Elara’s breath catches behind me. When I look back, her eyes are wide, not afraid. Hopeful. And that’s somehow worse, somehow better. I turn forward, heart slamming.
“And second,” I say, “some of you have seen posts tonight attacking Dr. Quinn.” The cheering stops instantly. Dead silence.
“She didn’t fail anyone,” I say. “She saved them. The boy tonight. The heatstroke case. The surfer’s sister. The allergic child. Countless more.” Faces shift, anger, recognition, gratitude.
“She’s the reason Eli is breathing right now. The reason half of you are standing here with your families.” My throat burns. I don’t care.
“And anyone suggesting she’s unqualified, unstable, or unsafe, especially by dragging her past into this..” I turn just enough for the cameras to catch her.
“—is lying.” Her breath catches, just a click of sound but it feels like a detonation in my chest.
“Dr. Quinn isn’t a liability,” I continue. “She’s the standard. If Seraphine did anything right this year, it was hiring her.” A roar answers me, protective and visceral. Without thinking, I reach for her hand. Her fingers tighten around mine like I’m the only solid thing on this spinning, glowing dock.

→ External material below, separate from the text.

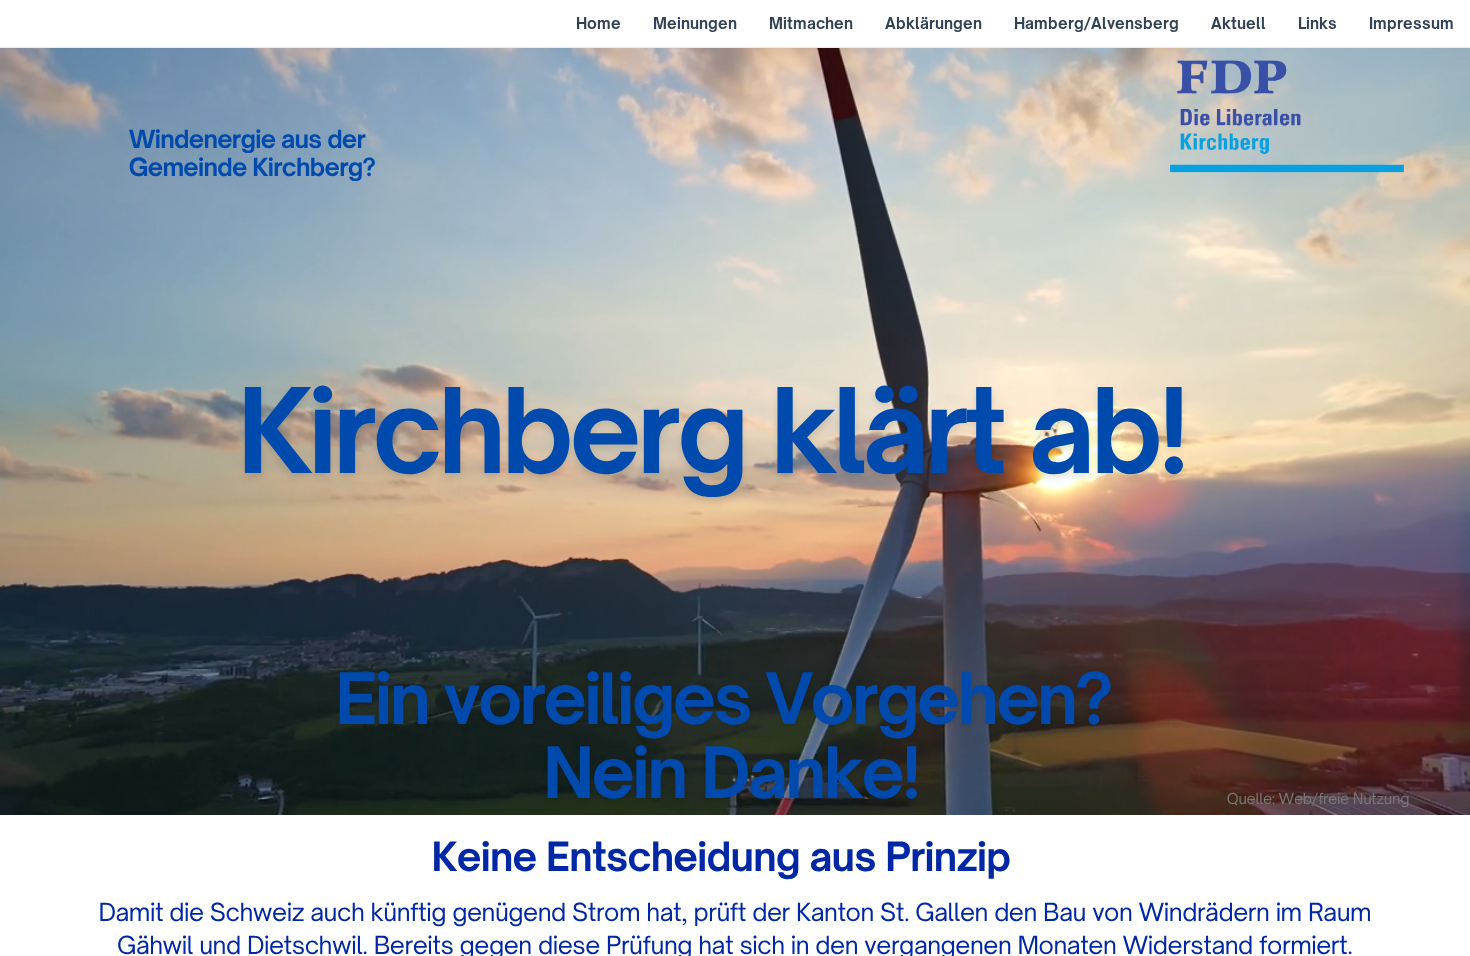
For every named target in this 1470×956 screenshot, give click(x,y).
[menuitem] (598, 24)
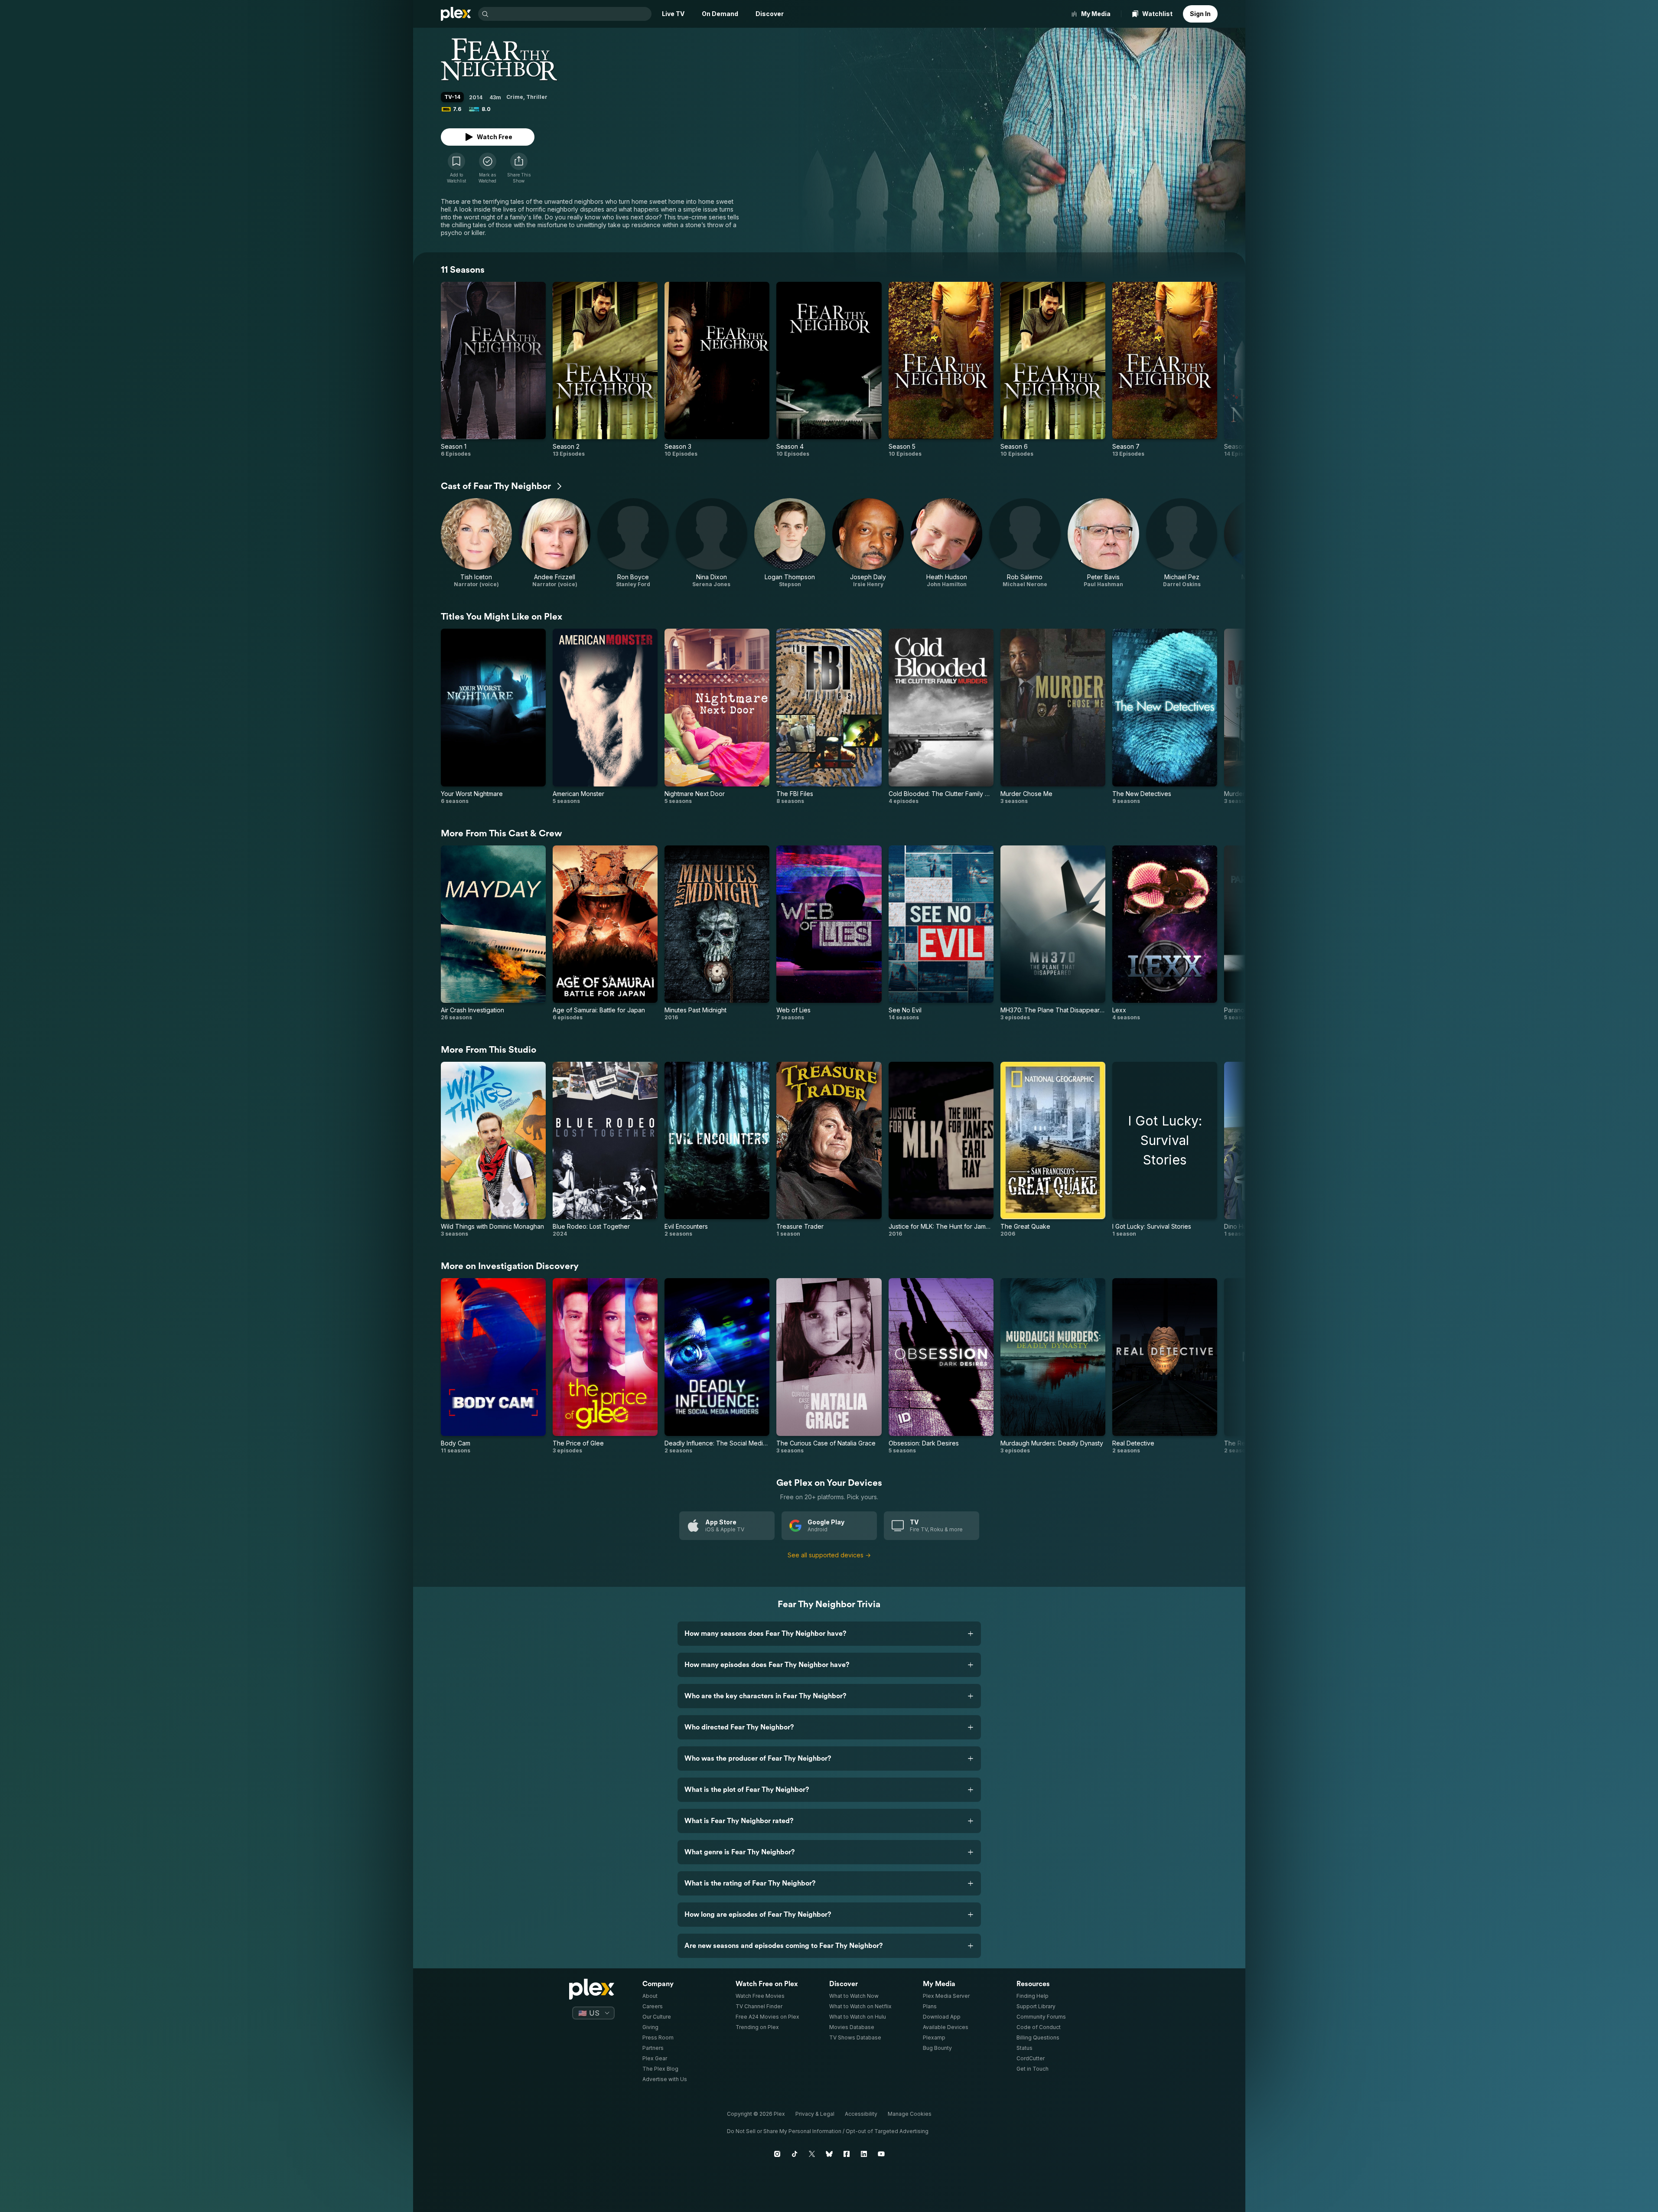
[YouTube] (881, 2154)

Like she’s anchoring herself to the truth for the first time in years.
“She didn’t ask for your applause,” I say. “She earned your lives.” The boardwalk explodes, cheers bouncing like shockwaves, lanterns trembling, the lagoon lighting brighter as if even the water approves.
Elara drops her head briefly, overwhelmed, but she doesn’t hide. When she looks up again, she steps forward a little, and the crowd loses their minds, her name rising in a chant that shakes the glass under our feet. For the first time since the leak, she doesn’t look afraid. And for the first time tonight, I understand exactly what we’ve just risked.
Ethan shoves through the crowd, face drained. “Boss..” He hands me his phone like it’s an IED.
Three sponsors. Gone. Not tomorrow. Now. The crowd is still cheering. They have no idea they are standing on the deck of a sinking ship.
Elara sees my expression and her smile slips. “What happened?”
“The sponsors didn’t like what I said.”
“The safety reforms?” she asks, voice small.
“No.” My voice cracks. “You.”
Her breath stutters. “Because they leaked Nathan?”
“Because I defended you,” I say. “Because I told the truth. Because I chose something other than profit.” Her eyes soften, which somehow hurts more. My phone vibrates again. A different tone. Old. Heavy.
MOTHER — 1 NEW MESSAGE
I opened it. Three words. Come home. Now. My stomach drops straight through the boardwalk. Elara looks at me, fear flickering, not for herself. For me.
“Adrian… what does that mean?”
I swallow hard. “It means Seraphine’s future isn’t unstable anymore.” I close my eyes once, briefly, because everything inside me is shaking. “It means everything might be falling apart.” The crowd roars her name again, louder, brighter, believing in her. And all I can think is: I chose her. I chose the truth. And the empire is about to bleed for it.